Cela n’empêcherait pas l’émergence d’incidents relatifs aux priorités et à cer­taines décisions à forte teneur sociale ou politique.

Je vois également une belle récolte des fruits de l’action diplomatique menée en 2016, tant en Afrique qu’au niveau des Nations Unies. Le prag­matisme marocain paiera malgré les entraves po­sées par ses adversaires.

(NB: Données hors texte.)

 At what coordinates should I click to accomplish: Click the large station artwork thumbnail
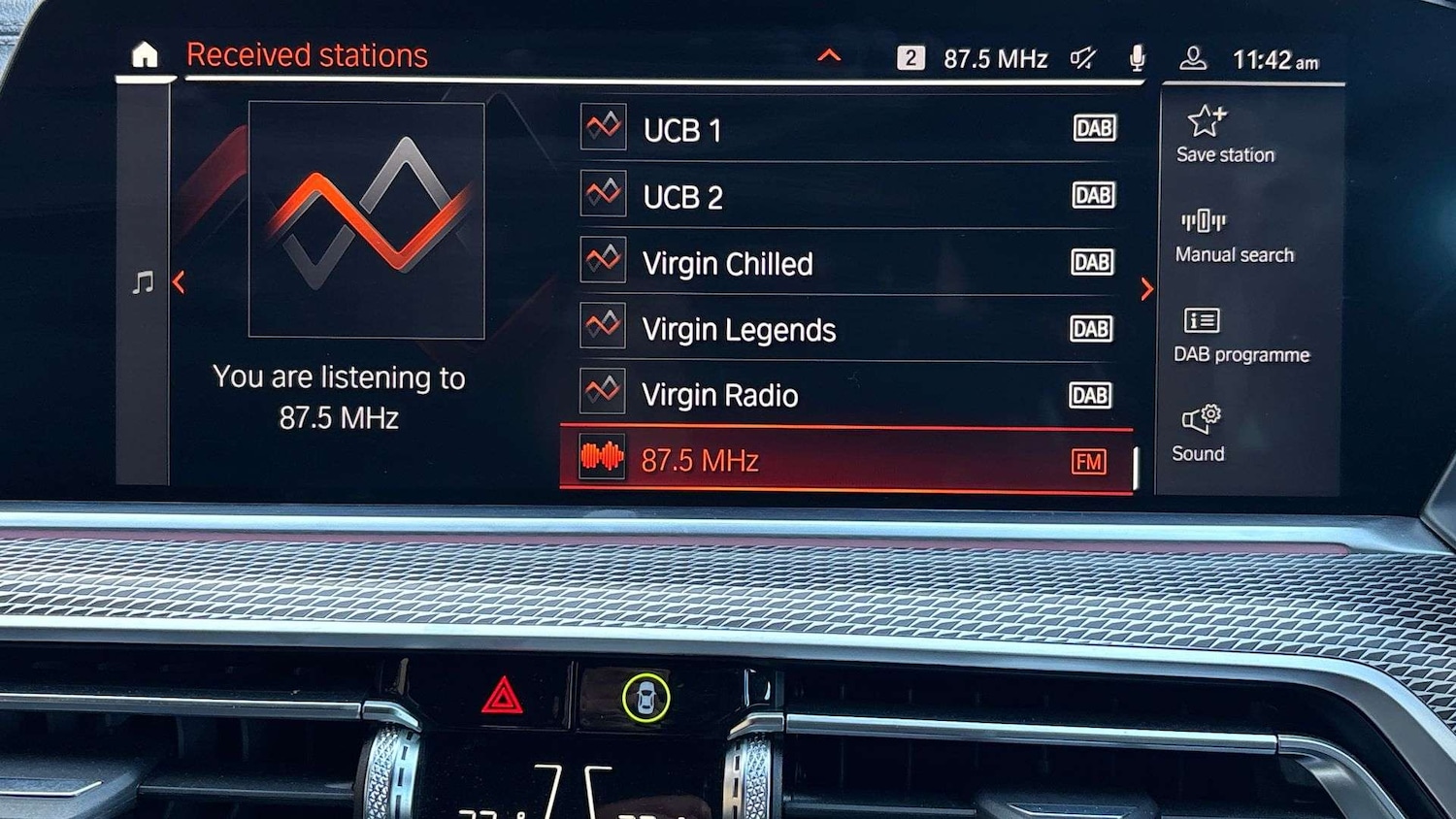point(366,220)
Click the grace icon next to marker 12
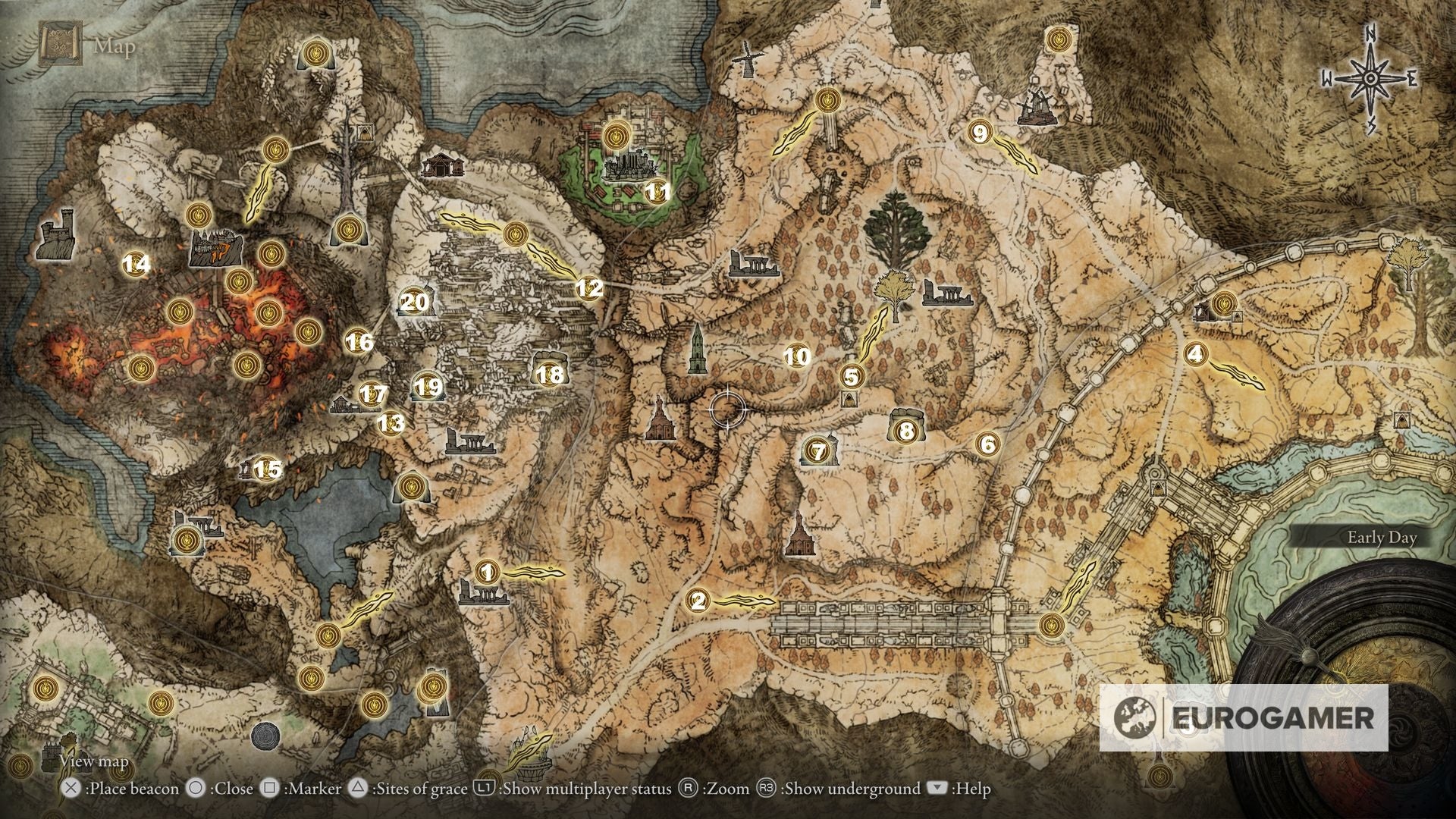The height and width of the screenshot is (819, 1456). click(515, 235)
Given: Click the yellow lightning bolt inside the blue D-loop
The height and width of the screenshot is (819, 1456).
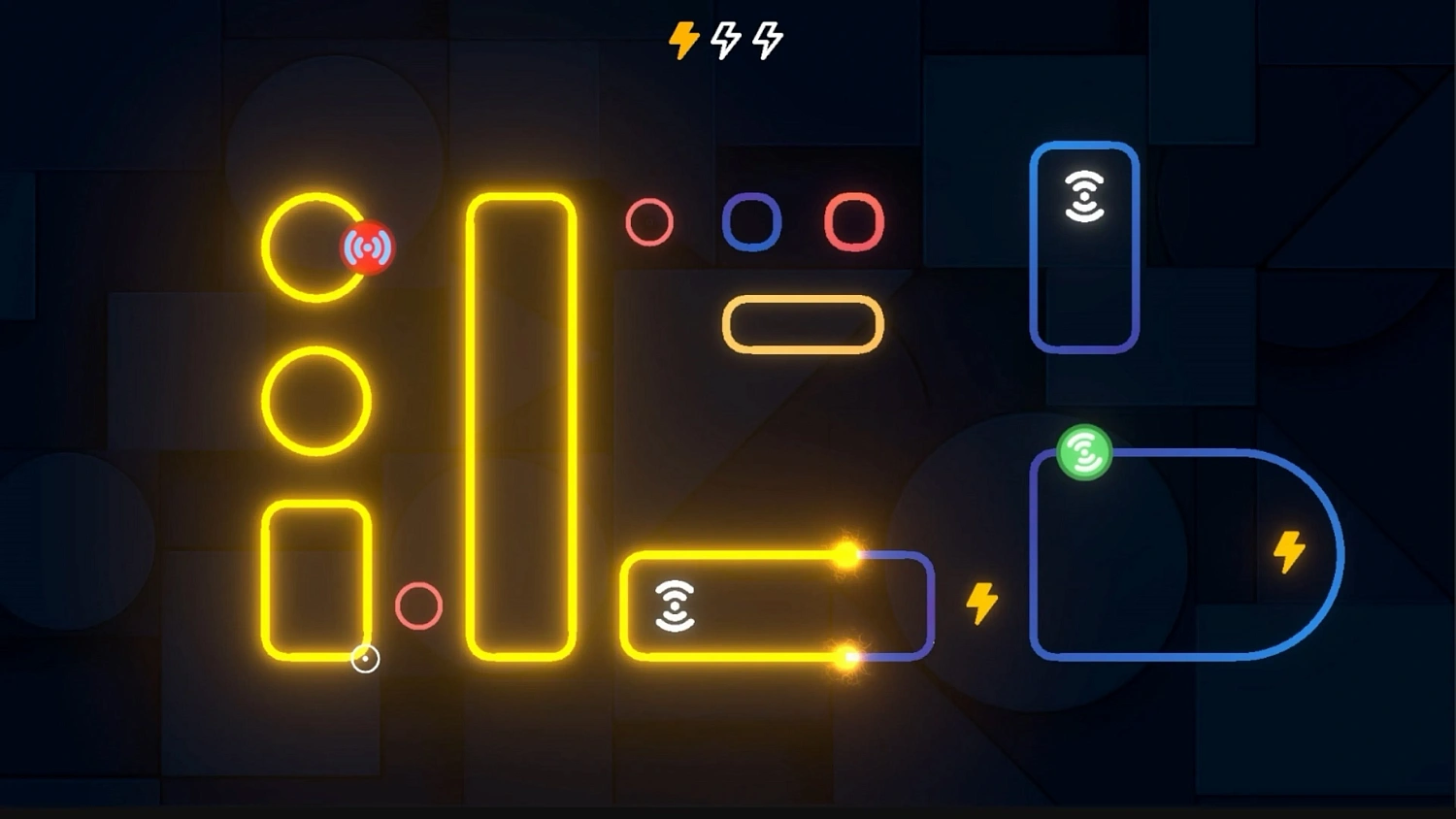Looking at the screenshot, I should [x=1290, y=550].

Ce que je souhaite en 2017, c’est une meilleure convergence des stratégies sectorielles pour une meilleure optimisation des ressources et création de richesse. Le chômage des jeunes, qui devient une bombe à retardement pour les 10 prochaines années, doit être mis au même niveau de priorité que l’Éducation. Face à une pyramide des âges qui se rétrécit au sommet et s’élargit au centre, le Maroc doit apporter des solutions innovantes à la demande pressante de sa population.

Je souhaite également que le citoyen marocain prenne conscience de ses droits et ses devoirs, qu’il devienne acteur et non pas spectateur de son quo­tidien. Que les cadres marocains qui sont en train d’immigrer sous des cieux où la compétence est récompensée, reprennent confiance en leur pays et son avenir.